Exercise: Keep the pictures out while you transcribe the listing below exactly.

The data:
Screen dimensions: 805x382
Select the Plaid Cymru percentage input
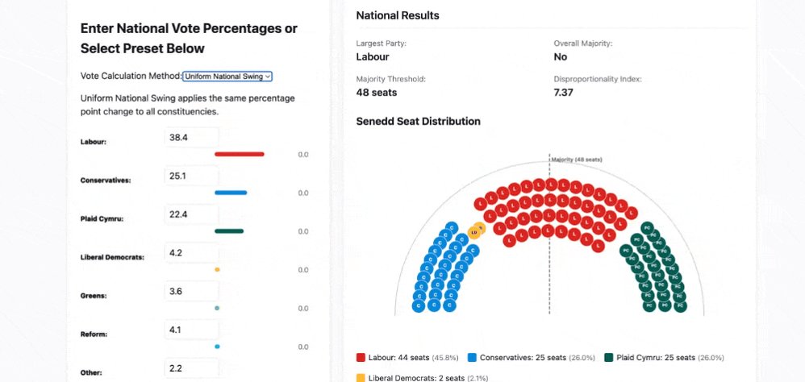click(192, 214)
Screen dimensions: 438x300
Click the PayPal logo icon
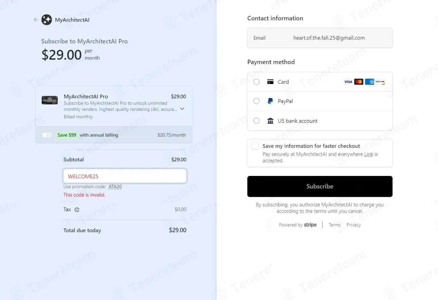270,101
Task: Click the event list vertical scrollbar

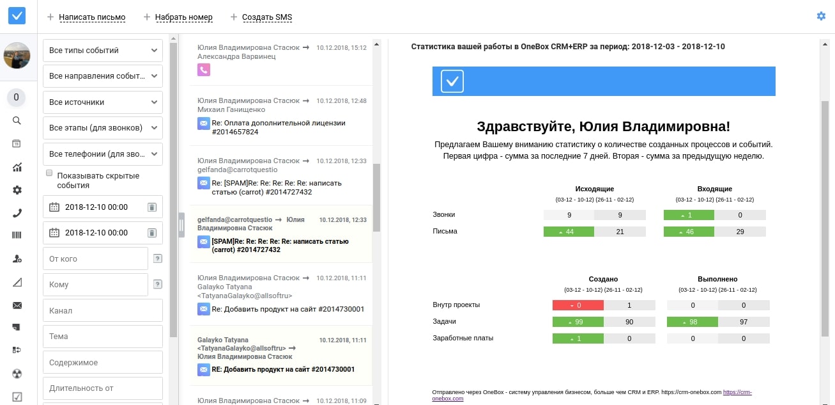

Response to the task:
Screen dimensions: 805x382
Select the Plaid Cymru percentage input
click(192, 214)
Screen dimensions: 438x300
Click the PayPal logo icon
270,101
Task: Click the event list vertical scrollbar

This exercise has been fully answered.